Tidiani Tall (c.1840 – 1888) succeeded his uncle, El Hadj Umar Tall, as head of the Toucouleur Empire following Umar's 1864 death near Bandiagara.

Tidiani Tall also had 4 children: Coumba Tall, Madina Tall, Fadima Tall, and Addafini Abdulahi.

His wife was Aïssatou Hayatou.

Tidiani was born the son of Alfa Amadou Tall, El Hadj Umar's elder brother. While a boy, his father went to Sokoto to visit his brother from his return to pilgrimage. During the  twenty following years, he lived with his uncle and father in Timbo (Futa-Jalon), Jégunko (Futa-Jalon), Dinguiray Futa-Jalon and Nioro Kaarta before settling with his uncle in Hamdullahi, Massina after the victory of the jihadists after the battle of Taayawal (1862).

Tidiani and his cousin Muhammad Makki (c.1835- 1864)( Umar's second son) were de facto the heads of the administrative branches of Hamdullahi. After the rebellion of the Fulas, led by the prince BaLobbo Bari allied with the al-Bekkay of Timbuktu assieged Hamdullahi from June 1863 to February 1864. 
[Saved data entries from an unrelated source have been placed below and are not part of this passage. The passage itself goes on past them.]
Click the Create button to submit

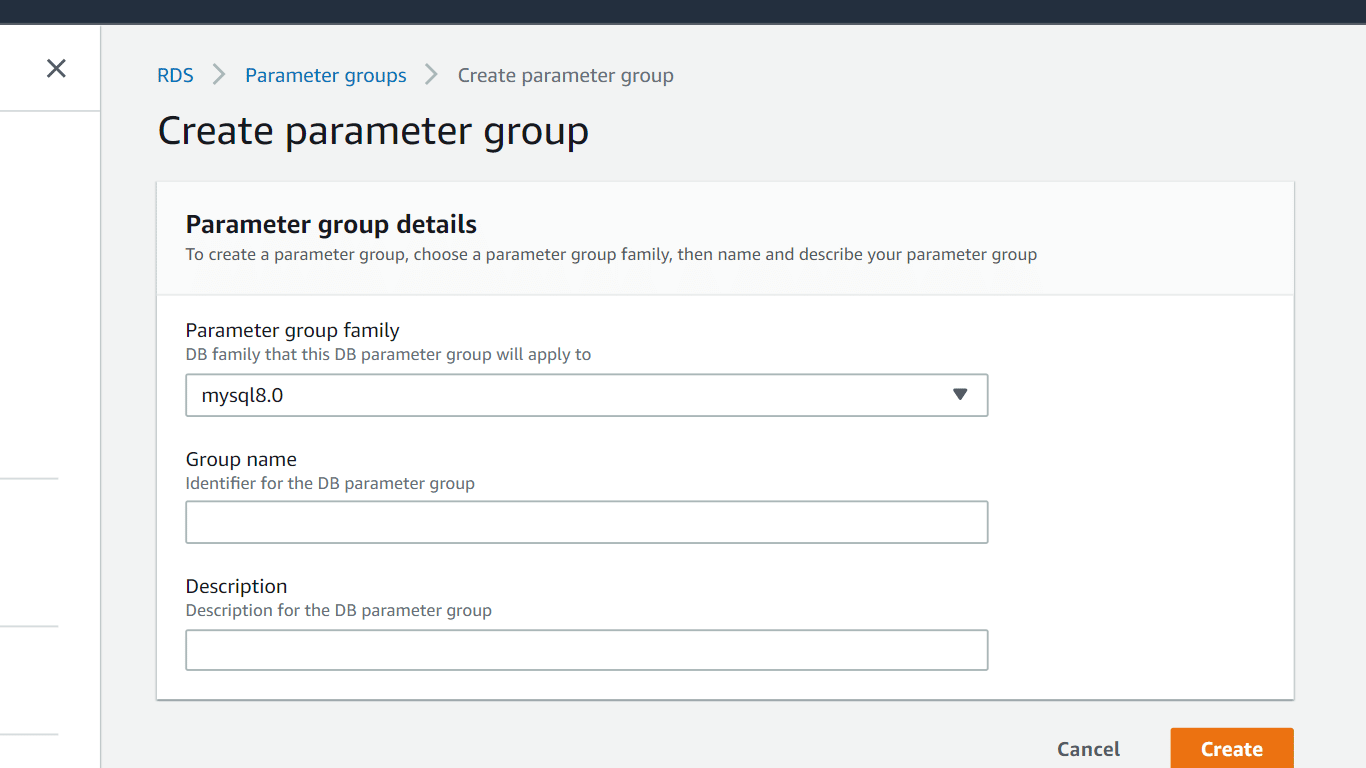1231,748
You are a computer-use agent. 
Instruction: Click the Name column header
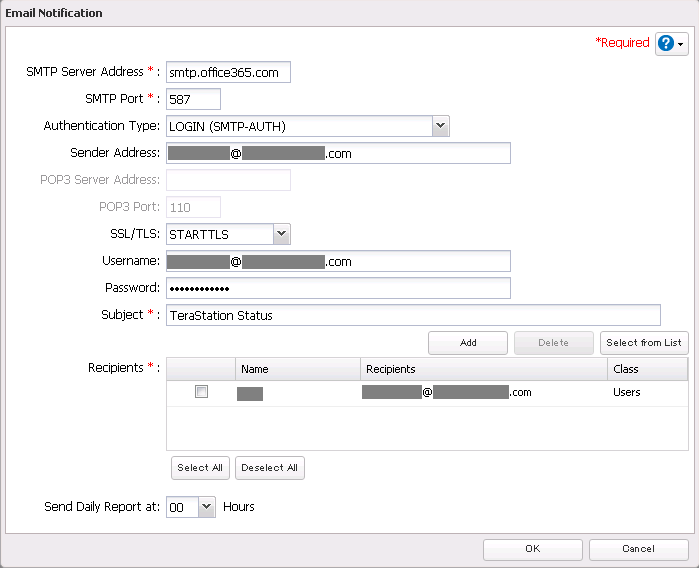point(297,369)
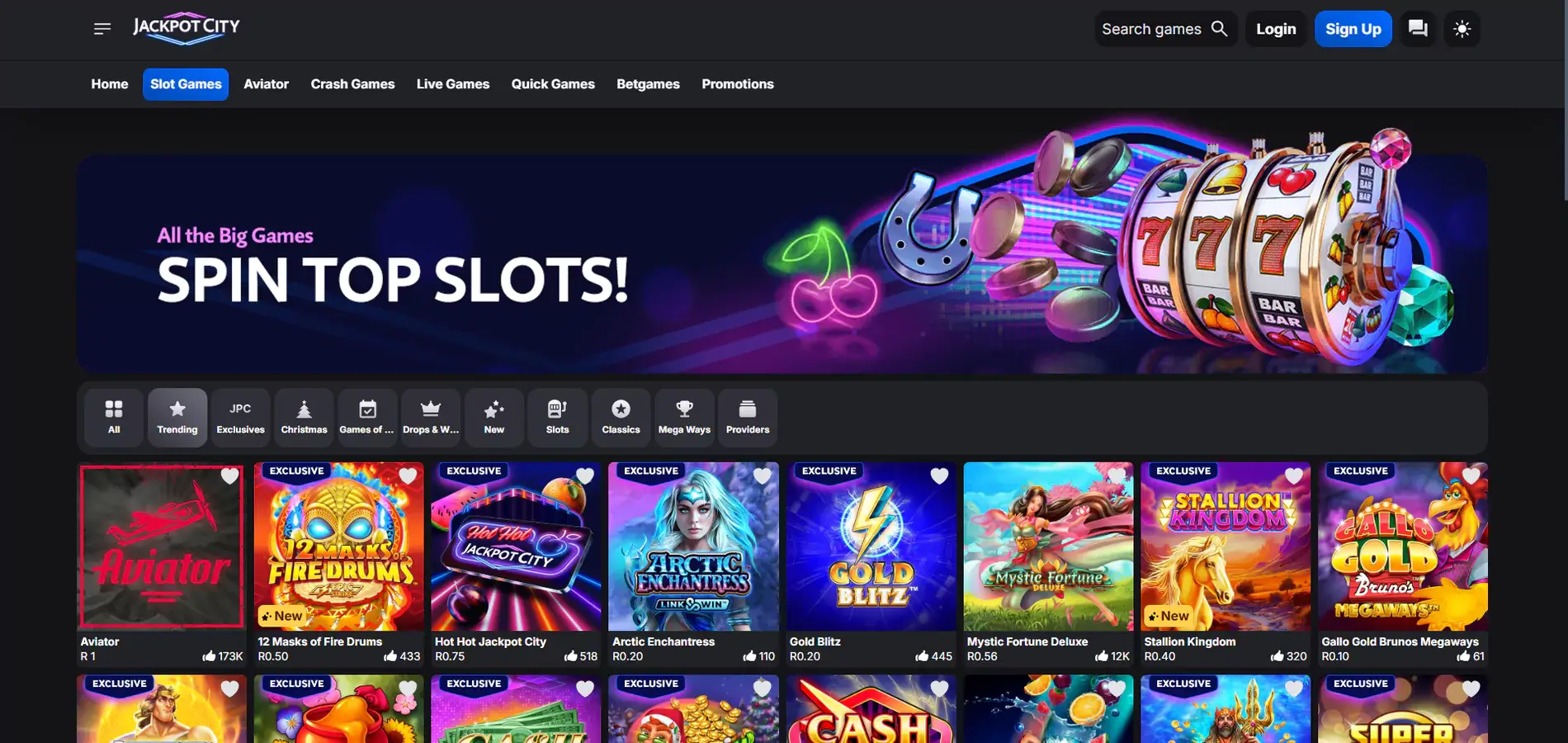Click the Jackpot City logo
Screen dimensions: 1568x743
pos(187,27)
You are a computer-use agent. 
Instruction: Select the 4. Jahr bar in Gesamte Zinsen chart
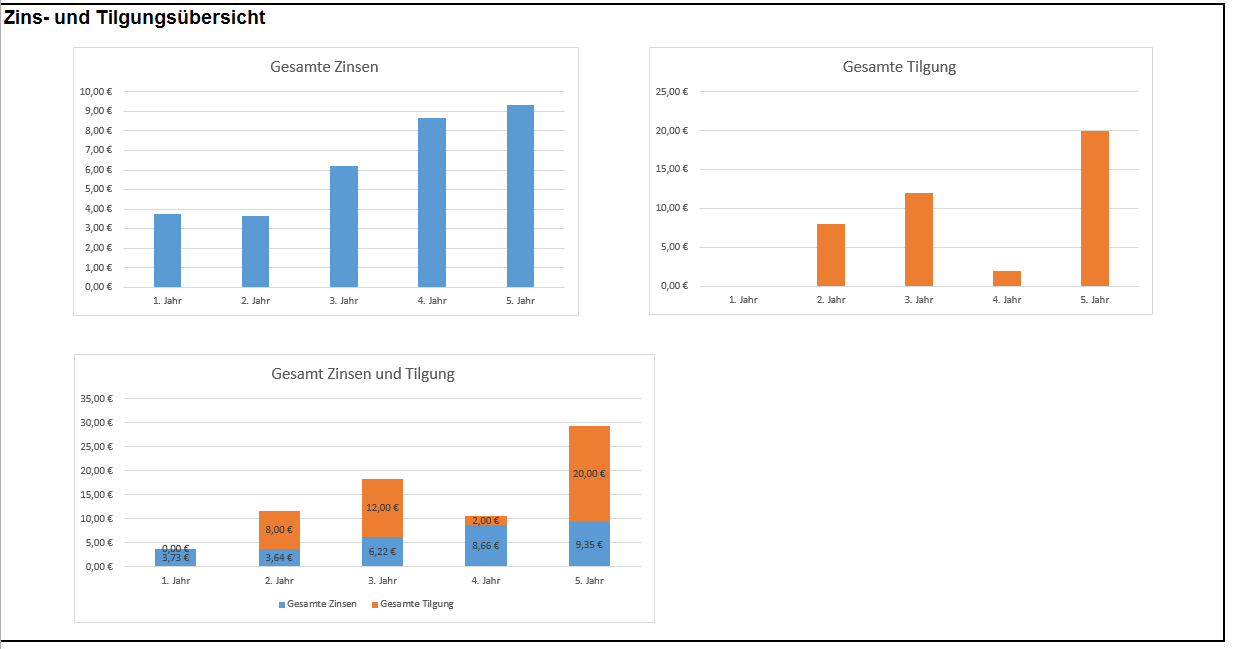coord(432,203)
In January 1864, Tijani was sent by his uncle to seek help from the Dogons of Bandiagara and to form a new army.  The alliance led by Balobbo entered in the city at the start of February 1864 and Umar and his closest, including Muhammad bin Jibril Anabwani, escaped on the 6th of that month. On February 11, Tidiani arrived to Déguembéré where his uncle just died with 15 others persons among others his sons, Muhammad Makki, Hadi and Muhammad Mahi.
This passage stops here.